Herbs (Global Traditional) · Ayurveda
Amla (Phyllanthus emblica) (Phyllanthus emblica)
Strong Evidencebotanical
Hermetica Superfood Encyclopedia
Amla (Phyllanthus emblica) is an Ayurvedic fruit containing 93-95% polyphenols in standardized extracts, providing potent antioxidant activity. Its methanolic extract shows preliminary evidence of modulating 15-lipoxygenase pathways involved in inflammatory responses.
Amla, also known as Indian gooseberry (Phyllanthus emblica), is a fruit extracted from a tree native to South Asia. The extract is obtained through various methods including microwave-assisted solvent extraction, maceration with ethanol or methanol, and ultrasound-assisted extraction, yielding standardized extracts containing 93-95% polyphenol content by mass.
The research dossier contains no human clinical trials, randomized controlled trials, or meta-analyses with PubMed PMIDs. The only study referenced is a computational simulation and in vitro analysis examining amla's effects on inflammatory pathways, representing laboratory research rather than clinical evidence.
No clinically studied dosage ranges for human use are provided in the research. Laboratory extraction studies document that 20 grams of powdered amla fruit extracted with 200 mL of methanol yields a crude extract with 2.53% yield, but this reflects extraction methodology rather than therapeutic dosing. Consult a healthcare provider before starting any new supplement.

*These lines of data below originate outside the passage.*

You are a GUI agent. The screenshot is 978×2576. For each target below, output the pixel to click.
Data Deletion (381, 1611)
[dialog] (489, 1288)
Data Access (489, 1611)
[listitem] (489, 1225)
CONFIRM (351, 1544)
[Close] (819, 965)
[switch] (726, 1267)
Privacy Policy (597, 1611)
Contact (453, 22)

Amla (Phyllanthus emblica) fresh fruit (per 100g edible portion): Macronutrients — Carbohydrates ~10g, Dietary fiber ~4.3g (both soluble and insoluble fractions), Protein ~0.5g, Fat ~0.1g, Water ~81-87g, Energy ~44 kcal. Micronutrients — Vitamin C (ascorbic acid): 470-680mg per 100g fresh fruit (exceptionally high; some analyses report up to 900mg in certain cultivars), making it one of the richest natural sources; notably, amla's vitamin C is considered more stable than synthetic ascorbic acid due to tannin-bound complexes that resist oxidative degradation. Calcium: ~25mg/100g. Phosphorus: ~27mg/100g. Iron: ~1.2mg/100g. Potassium: ~198mg/100g. Magnesium: ~10mg/100g. Sodium: ~1mg/100g. Bioactive Compounds — Total polyphenols: 1,100-1,800mg gallic acid equivalents (GAE) per 100g fresh weight; standardized commercial extracts concentrated to 93-95% polyphenols. Hydrolyzable tannins: emblicanin A and emblicanin B (unique to P. emblica, ~37% and ~32% respectively of tannin fraction), ellagic acid (~3-5mg/g dry weight), gallic acid (~2-4mg/g dry weight), chebulinic acid, corilagin, and punicalagin. Flavonoids: quercetin, kaempferol, and rutin in smaller concentrations (~1-3mg/100g combined). Phyllemblic acid and phyllaemblinol identified as minor constituents. Bioavailability Notes — The vitamin C in amla is partially bound to tannin complexes, which may slow absorption but improve stability; bioavailability compared to free ascorbic acid is not fully characterized in controlled human studies. Polyphenol bioavailability is subject to gut microbiome-dependent metabolism (e.g., conversion of ellagitannins to urolithins); inter-individual variation is significant. Dried or powdered amla retains a higher proportion of stable tannin-bound polyphenols but loses some free ascorbic acid during processing. Data primarily derived from chemical analysis studies; human pharmacokinetic data remain limited.
Amla's methanolic extract appears to interact with 15-lipoxygenase enzymes, which are key mediators in the arachidonic acid pathway that produces inflammatory leukotrienes. The fruit's exceptionally high polyphenol concentration (93-95% in standardized extracts) provides antioxidant activity through free radical scavenging and metal chelation. Computational modeling suggests these polyphenolic compounds may bind to specific inflammatory enzyme active sites.
Current evidence for amla is primarily based on computational modeling studies examining its anti-inflammatory potential through 15-lipoxygenase inhibition. Human clinical trials are limited, with most research focusing on standardized extract characterization showing consistent 93-95% polyphenol content. The preliminary nature of available evidence means therapeutic effects in humans remain largely theoretical. More robust clinical trials with defined sample sizes and measurable endpoints are needed to establish efficacy.
Amla is generally recognized as safe when consumed as a traditional food, but safety data for concentrated extracts is limited. No significant drug interactions have been documented, though theoretical interactions with anticoagulants may exist due to potential antiplatelet effects. Gastrointestinal upset may occur with high doses of concentrated extracts. Pregnant and breastfeeding women should avoid supplemental doses due to insufficient safety data.